Öyle bilgisayardan tıklayarak ya da slayt olarak ayarlayıp saniyelik görüntülerle fotoğrafa bakmak kesmez beni.
İlla albümde olacak fotoğraf dediğin.
Böyle çevirirken yapraklarını teker teker her bir fotoğrafa uzun uzun bakmalıyım, yaşamalıyım o zamanları...Parmaklarım gezinirken üzerinde canlısını görmüş gibi olmayım karede yer alan her bir kişinin...
İşte böyle severim ben geçmişte kalan anlarla ve yaşayanlarla tekrar buluşmayı.
..........
Efendim, şalvarları, fesleri ve ellerinde mumlarıyla
23 Nisan kutlamaları için Çayda Çıra oynamak üzere hazırlanmış bu rengarenk ekibin en minik üyesi olarak en ortadayım :) Sene 1978...of of of !
..........
Bazen gözlerimi yaşartan, bazen tebessüm ettiren ve bazen de yüreğimin derininde bir yerlerde ince bir sızı gibi duran ah anılar, ah anlar ve anda kalanlar...

17 Ağustos 2010 Salı

Çakma Kaptan Custo...

Belgesel programlarını çok severim. Hani anketlerdeki soruya cevap verir gibi öyle laf olsun diye değil, ciddi ciddi söylüyorum çok severim ve zevkle izlerim.

Çocukluğumun tek kanalı TRT, kanallarının arasına bir de TRT Belgesel'i eklemiş. Oh, çok da iyi etmiş. Tamam abicim iyi etmiş etmesine de ne o öyle.

Ben de bekliyorum saf saf Kaptan Custo ve ekibinin yaptığı çekimler gibi birşey çıkacak karşıma diye...

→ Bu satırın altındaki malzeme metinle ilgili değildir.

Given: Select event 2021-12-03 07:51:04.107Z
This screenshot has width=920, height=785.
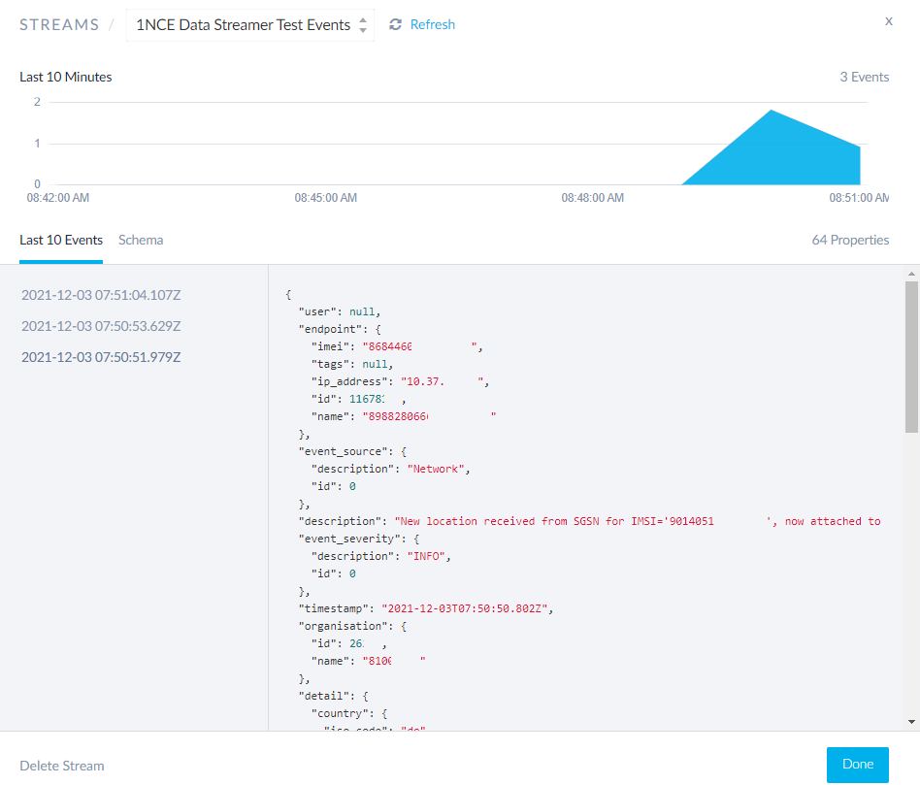Looking at the screenshot, I should [101, 295].
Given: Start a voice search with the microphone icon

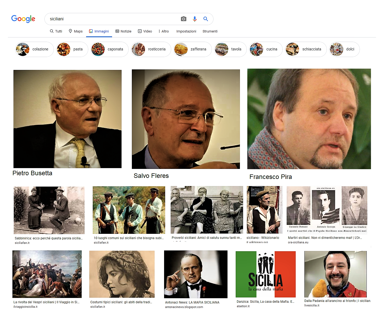Looking at the screenshot, I should tap(195, 19).
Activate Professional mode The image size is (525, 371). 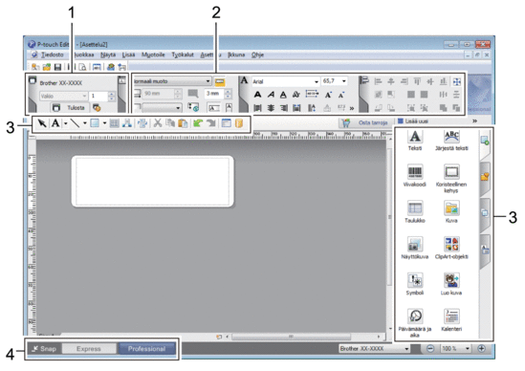click(x=146, y=349)
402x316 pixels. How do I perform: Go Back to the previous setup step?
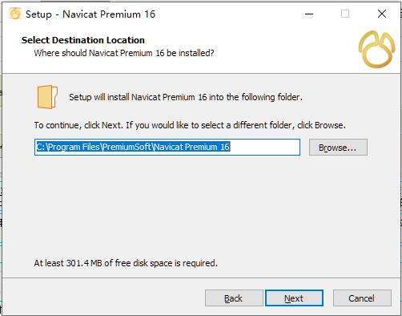point(234,298)
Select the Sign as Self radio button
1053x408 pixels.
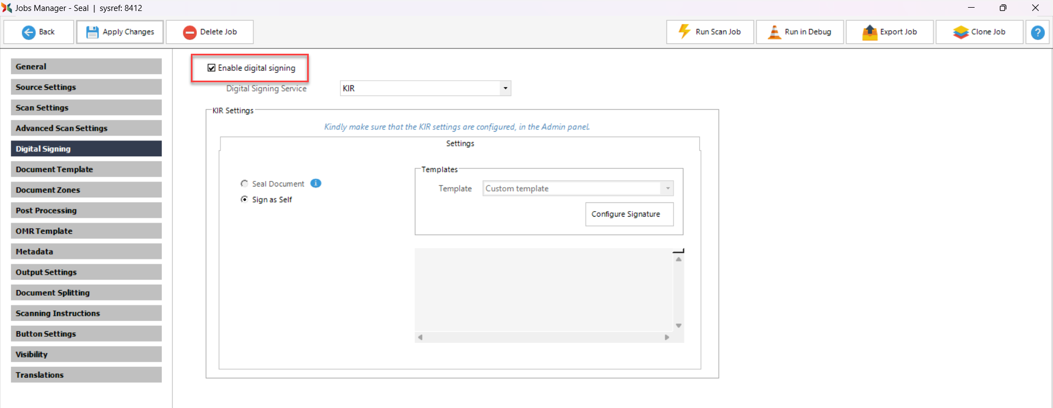pos(244,200)
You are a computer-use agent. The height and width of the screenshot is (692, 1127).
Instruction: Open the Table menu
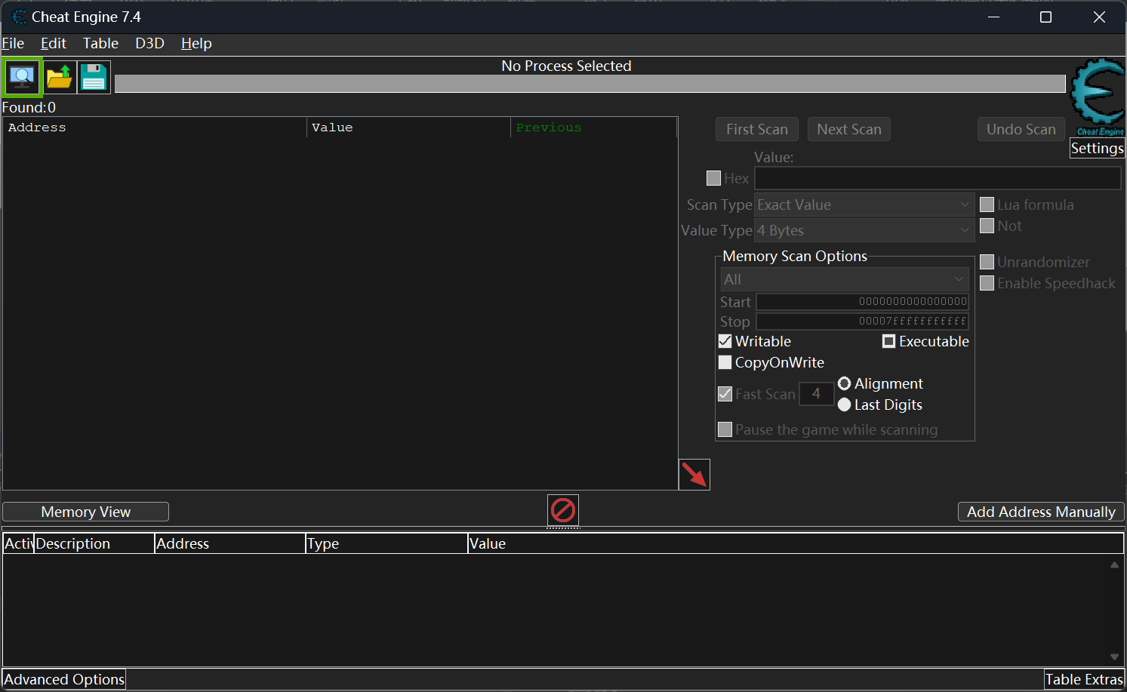[100, 43]
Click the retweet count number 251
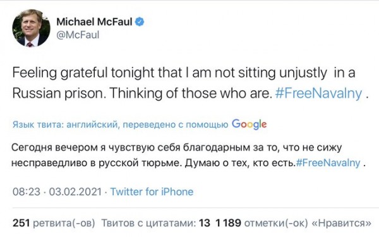 (x=21, y=222)
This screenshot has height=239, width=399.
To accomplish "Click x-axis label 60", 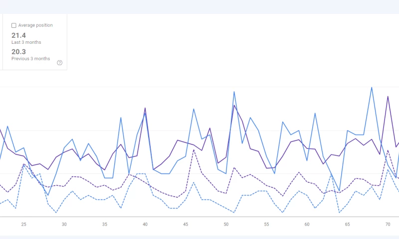I will pyautogui.click(x=307, y=225).
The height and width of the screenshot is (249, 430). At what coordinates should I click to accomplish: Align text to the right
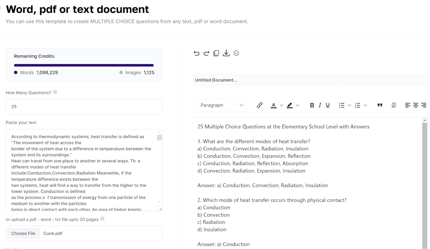tap(423, 105)
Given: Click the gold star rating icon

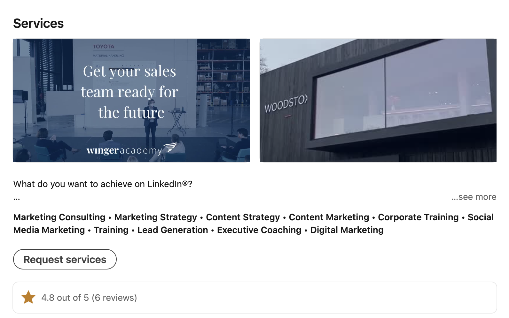Looking at the screenshot, I should coord(28,297).
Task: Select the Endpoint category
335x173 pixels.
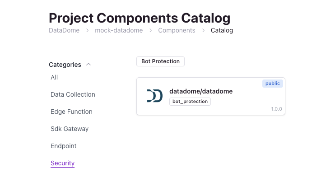Action: pos(64,146)
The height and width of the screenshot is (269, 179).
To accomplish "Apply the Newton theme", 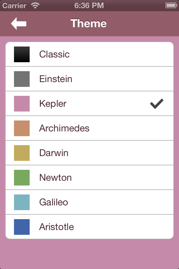I will pos(90,178).
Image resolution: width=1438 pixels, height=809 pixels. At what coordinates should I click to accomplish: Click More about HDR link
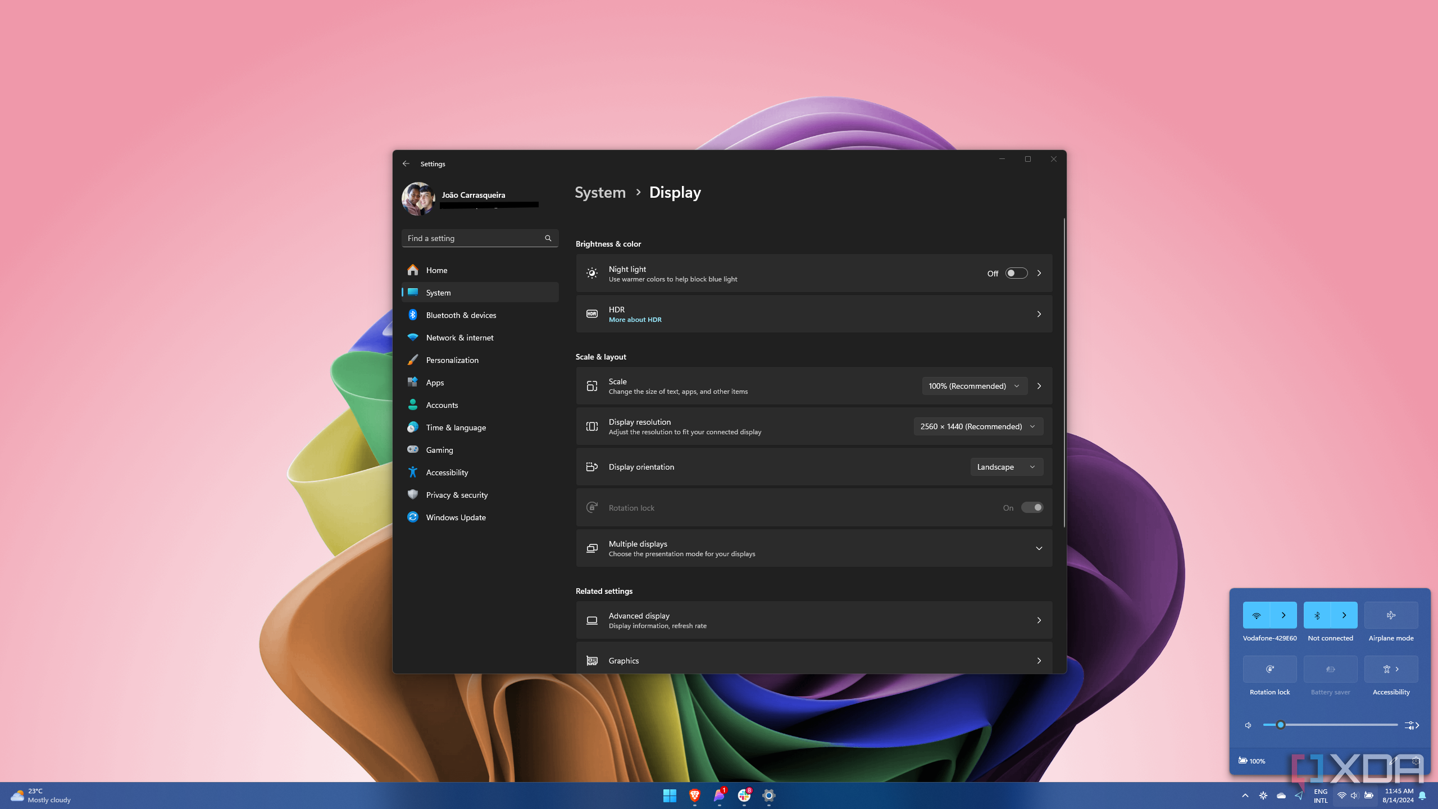pos(634,319)
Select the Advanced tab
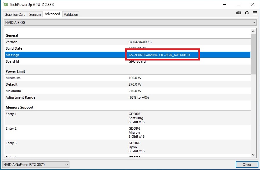The image size is (260, 170). pyautogui.click(x=52, y=14)
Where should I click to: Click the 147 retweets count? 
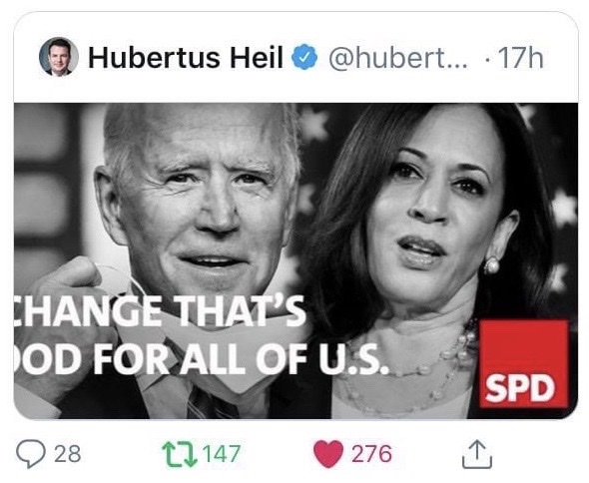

"Sonsuz Mavilik" diye bir program vardı dün gece. Hadi seyredeyim dedim. Batıklarla ilgili sualtı hikayelerini işliyorlar sözüm ona. İsmiyle o kadar tezat ki program, iki dalgıç sonsuz kirlilikte fıstık yeşili paletlerini gözümüze sokacak gibi sallaya sallaya öyle dakikalarca ilerliyorlar. Git git varamıyorlar bir türlü. Neyse geliyorlar demirden böyle merdiven gibi üzeri yosun kaplamış birşeyin yanına. Biri bir yanda öbürü öte yanda bakıyorlar öylece. Ben de bekliyorum iki satır söz duyayım da anlayayım neymiş bu diye. Ama yok, iki, üç, beş dakika, hala ses yok...Duyulan tek ses dalgıçların oksijen tüplerinden gelen tıslama sesi o kadar. "Bu ne böyle ya" diyorum sinirlenerek ve kumandayı elime alıyorum. Tam kanal değiştirecektim ki, hani uykun gelir de öyle uyuşuk konuşursun, mecalin kalmaz, kelimeler ağzından çıksa mı yoksa geri çekilip kalsa mı belli olmaz bir tarzda ve bir o kadar da ağır aksak bir ses birşeyler geveliyor.
Yuh dedim ya, ismiyle tezat bu program çekimiyle ve anlatıcısıyla ancak bu kadar müsemma olur.
..........
Yahu çocukluğumun tek kanalı TRT, bu işi şöyle hakkıyla yapamamışsın, becerememişsin belli...Niye zorluyorsun ki?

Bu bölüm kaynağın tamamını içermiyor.